The biomass distribution in regions 3 and 4 is (thousand tonnes):
| Region 3 | Region 4 | Total | |
|---|---|---|---|
| Merluccius polli | 26.0 | 16.3 | 42.3 |
| Chlorophthalmidae | 7.8 | 4.4 | 12.2 |
| Nematocarcinus africanus | 2.8 | 3.4 | 6.2 |
| Sharks | 0.3 | 1.9 | 2.2 |
| Aristeus varidens | 1.2 | 1.4 | 2.6 |
| Parapenaeus longirostris | 0.7 | 0.8 | 1.5 |
| Squid | 0.6 | 0.5 | 1.1 |
| Various fish,non comm. | 12.6 | 12.3 | 24.9 |
| Total | 52.0 | 41.0 | 93.0 |
To see to what extent the different groups coccur in the catches it is useful to look at the mean density by bottom depth strata in region 3 and 4 pooled together (tonnes/nm2):
| 200–300m | 300–400 | 400–500 | 500–600 | |
|---|---|---|---|---|
| Merluccius polli | 3.0 | 15.1 | 19.5 | 2.5 |
| Chlorophthalmidae | 3.5 | 1.8 | 0.0 | 0.0 |
| Nematocarcinus africanus | 0.0 | 2.1 | 3.7 | 1.2 |
| Aristeus varidens | 0.1 | 0.2 | 2.4 | 0.2 |
| Parapenaeus longirostris | 0.6 | 0.4 | 0.2 | 0.0 |
| Squid | 0.1 | 0.1 | 0.6 | 0.2 |
| Whole catch | 14.5 | 30.0 | 36.1 | 10.5 |
| Commercial shrimp | 0.7 | 0.6 | 2.6 | 0.2 |
| Shrimp/ Merluccius ratio | 1/4 | 1/25 | 1/24 | 1/12 |
| (Nematocarcinus africanus excluded) |
The highest densities of shrimp were located in the 400–500 m zone. In this area the mean catch of Merluccius was 24 times the catch of the shrimp. The hake catches were never less than 4 times the catches of commercial shrimps in any zone.

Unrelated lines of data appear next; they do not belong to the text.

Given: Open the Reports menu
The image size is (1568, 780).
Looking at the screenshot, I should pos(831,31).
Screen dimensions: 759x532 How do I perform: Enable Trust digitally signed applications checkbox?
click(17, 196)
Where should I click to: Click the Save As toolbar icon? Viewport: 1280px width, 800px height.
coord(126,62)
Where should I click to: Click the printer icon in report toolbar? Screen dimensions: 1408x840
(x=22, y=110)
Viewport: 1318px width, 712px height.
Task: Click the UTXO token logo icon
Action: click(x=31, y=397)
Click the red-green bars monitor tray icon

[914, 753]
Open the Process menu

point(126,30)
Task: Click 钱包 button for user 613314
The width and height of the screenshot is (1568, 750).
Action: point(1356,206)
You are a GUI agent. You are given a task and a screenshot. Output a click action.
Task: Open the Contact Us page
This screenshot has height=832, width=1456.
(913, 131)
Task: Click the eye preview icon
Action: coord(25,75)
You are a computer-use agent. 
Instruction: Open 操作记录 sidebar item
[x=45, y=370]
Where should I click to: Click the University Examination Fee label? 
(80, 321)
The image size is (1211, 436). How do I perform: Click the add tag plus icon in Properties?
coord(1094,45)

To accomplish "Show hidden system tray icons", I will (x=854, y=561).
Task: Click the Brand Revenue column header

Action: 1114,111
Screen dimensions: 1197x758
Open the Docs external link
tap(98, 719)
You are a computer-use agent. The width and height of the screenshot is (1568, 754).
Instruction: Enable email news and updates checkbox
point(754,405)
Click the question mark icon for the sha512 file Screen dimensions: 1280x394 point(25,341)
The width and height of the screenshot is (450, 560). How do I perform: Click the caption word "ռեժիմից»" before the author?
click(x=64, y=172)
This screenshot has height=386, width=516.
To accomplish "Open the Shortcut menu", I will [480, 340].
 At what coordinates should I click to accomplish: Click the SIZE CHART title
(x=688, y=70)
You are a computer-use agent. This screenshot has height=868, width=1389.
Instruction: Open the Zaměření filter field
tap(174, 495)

Biomass estimates by depth zones in region 3 (tonnes ) :
| 200–300m | 300–400 | 400–500 | 500–600 | 200–600 | |
|---|---|---|---|---|---|
| Merluccius polli | 2400 | 10600 | 9025 | 1625 | 23650 |
| Chlorophthalmidae | 5875 | 445 | 155 | 15 | 6490 |
| Nematocarcinus africanus | 0 | 0 | 2095 | 960 | 3055 |
| Aristeus varidens | 115 | 0 | 675 | 185 | 1145 |
| Parapenaeus longirostris | 315 | 250 | 75 | 30 | 670 |
| Squid | 50 | 65 | 380 | 145 | 640 |
| Whole catch | 16630 | 16540 | 15300 | 4160 | 47630 |
| Area (nm2) | 485 | 395 | 440 | 410 | 1730 |
Biomass estimates by depth zones in region 4 (tonnes):
| 200–300m | 300–400 | 400–500 | 500–600 | 200–600 | |
|---|---|---|---|---|---|
| Merluccius polli | 1650 | 5430 | 8300 | 1060 | 16440 |
| Chlorophthalmidae | 1540 | 2070 | 0 | 0 | 3610 |
| Nematocarcinus africanus | 20 | 1380 | 1605 | 755 | 3760 |
| Aristeus varidens | 50 | 155 | 1295 | 90 | 1590 |
| Parapenaeus longirostris | 41 | 155 | 90 | 0 | 655 |
| Squid | 50 | 60 | 160 | 70 | 340 |
| Whole catch | 7010 | 12490 | 16280 | 5510 | 41290 |
| Area (nm2) | 660 | 470 | 440 | 520 | 2090 |
The above tables indicate that 83% of the total biomass of hake is located between 300 and 500 m in both regions.
Length frequency distributions from all samples of Benguela hake are shown in Fig. 13. The size range is from 14 to 45 cm, with a clear mode around 29 cm.